Day Traders Diary
The major averages registered modest victories on Wednesday, but their performances felt somewhat disappointing as an optimistic steady climb in the morning turned into a fight to hold on in the afternoon. The Nasdaq (+0.2%) finished slightly above the S&P 500 (+0.1%) and the Dow (+0.1%) while the small-cap Russell 2000 (unch) lagged.
Equity indices opened Wednesday's session with modest gains and continued ticking up into the early afternoon. However, news that President Trump will end the Manufacturing Council and Strategy & Policy Forum after several CEOs announced their departures from the two groups prompted a modest sell off that left the major averages just north of their flat lines going into the FOMC minutes release.
The minutes from the July FOMC meeting showed increasing concern among several policymakers about softer than expected inflation readings. Despite the concern about slowing inflation, most Fed officials remain in favor of announcing a balance sheet move at the upcoming policy meeting. The FOMC will kick off its next two-day meeting on September 19.
U.S. Treasuries finished higher across the yield curve on Thursday. The bulk of the gains came in response to the disbandment of President Trump's business councils, but the minutes also played a supporting role. The 10-yr yield slipped four basis points to 2.23% while the 2-yr yield dropped three basis points to 1.33%. Meanwhile, the U.S. Dollar Index (93.42, -0.33) finished lower by 0.4%.
Stocks seesawed a bit following the minutes release, but ultimately ended near their pre-release levels. Nine of the S&P 500's eleven sectors finished in the green with the lightly-weighted materials sector (+0.9%) leading the charge. Copper-mining giant Freeport-MCMoRan (FCX 14.77, +0.80) was the sector's top performer, climbing 5.7%, amid a rally in the copper futures market ($2.95/lb, +2.4%).

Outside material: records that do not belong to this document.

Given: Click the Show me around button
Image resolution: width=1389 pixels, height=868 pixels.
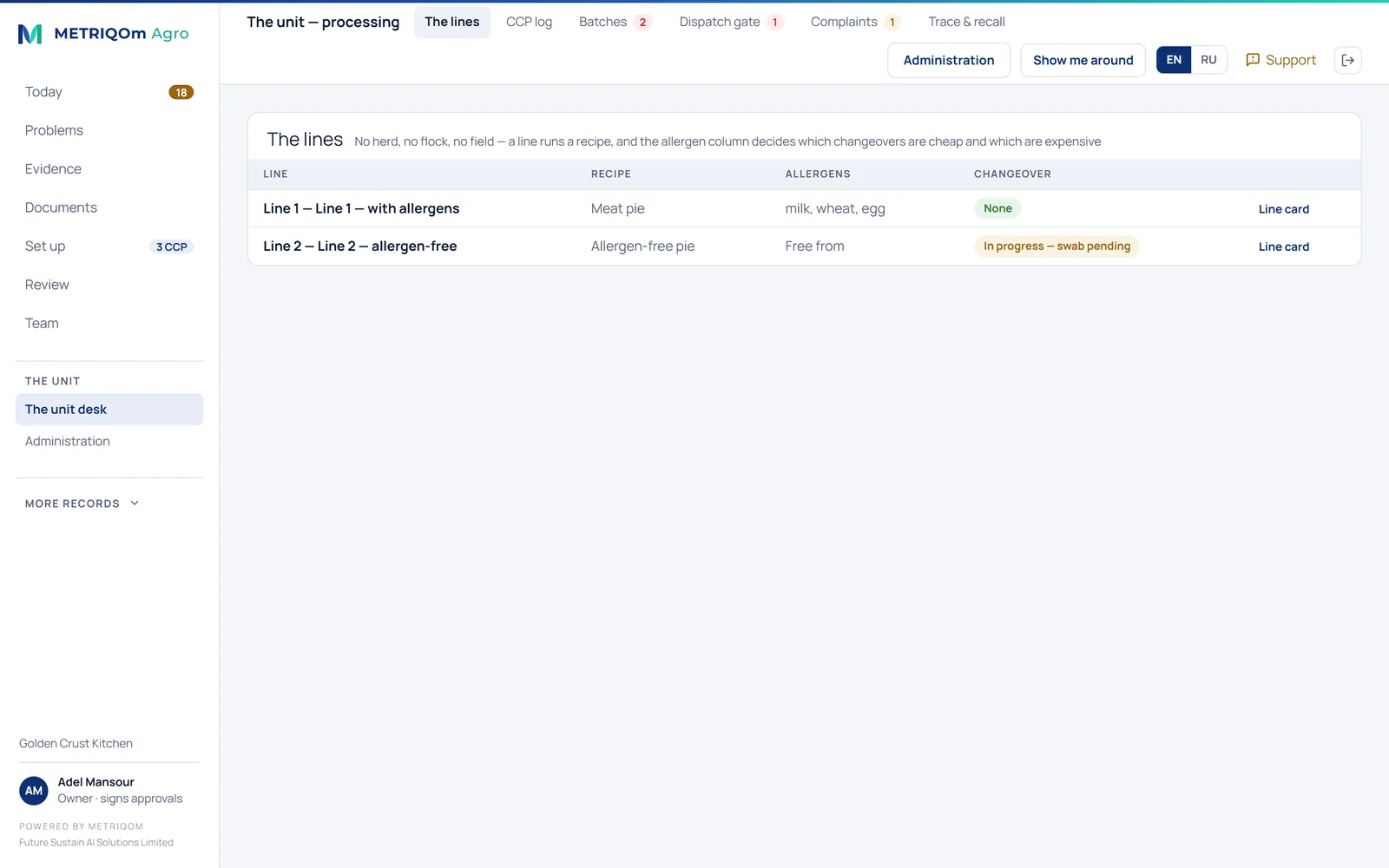Looking at the screenshot, I should 1083,60.
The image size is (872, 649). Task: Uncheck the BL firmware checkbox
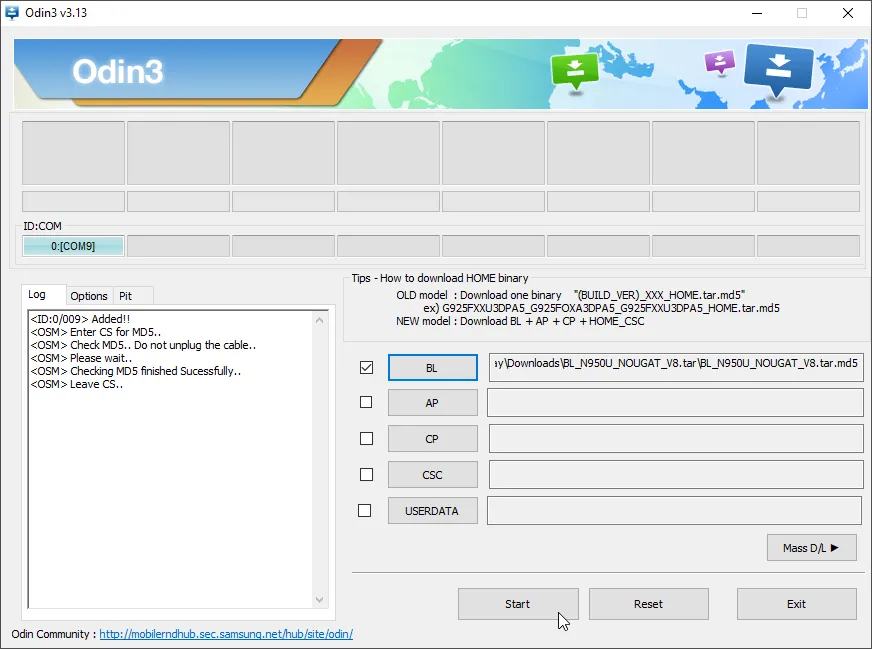[366, 367]

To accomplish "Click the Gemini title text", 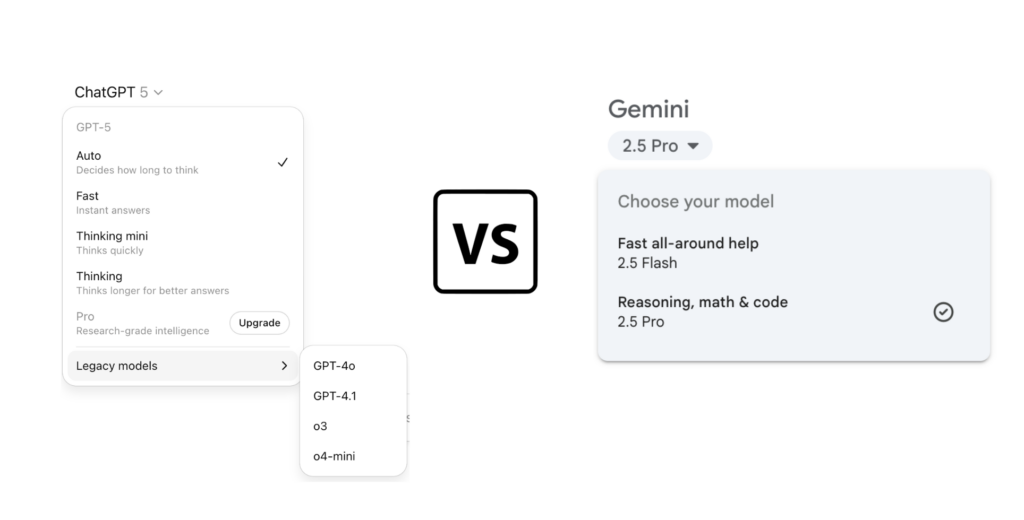I will [648, 109].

The consumer discretionary sector (+0.5%) also showed relative strength as investors cheered the latest earnings reports from Target (TGT 56.31, +1.96) and Urban Outfitters (URBN 19.76, +2.94). TGT added 3.6% after reporting better than expected earnings and an increase of 1.3% in comparable same-store sales while URBN surged 17.5% after beating top and bottom line estimates.
On the flip side, the energy and financials sectors were the only two spaces to finish in negative territory, losing 1.1% and 0.2%, respectively. While the financial sector's loss was modest, its status as the second-heaviest sector by weight--first being technology (+0.3%)--and its important role in driving economic activity didn't bode well for the broader market.
Meanwhile, crude oil weighed on the energy sector, dropping 1.6% to $46.78/bbl, following a mixed EIA inventory report. The Energy Information Administration reported that U.S. crude stockpiles decreased by 8.9 million barrels (consensus -3.0 million barrels) for the week ended August 11 while gasoline inventories increased by 22,000 barrels (consensus -1.1 million barrels).
Reviewing Wednesday's economic data, which was limited to Housing Starts for July and the weekly MBA Mortgage Applications Index:
On Thursday, investors will receive a slew of economic reports, including the weekly Initial Claims Report (Briefing.com consensus 240K) at 8:30 ET, the August Philadelphia Fed Index (Briefing.com consensus 17) also at 8:30 ET, the July Industrial Production (Briefing.com consensus 0.3%) and Capacity Utilization (Briefing.com consensus 76.7%) Report at 9:15 ET, and the Conference Board's Leading Economic Index for July (Briefing.com consensus 0.3%) at 10:00 ET.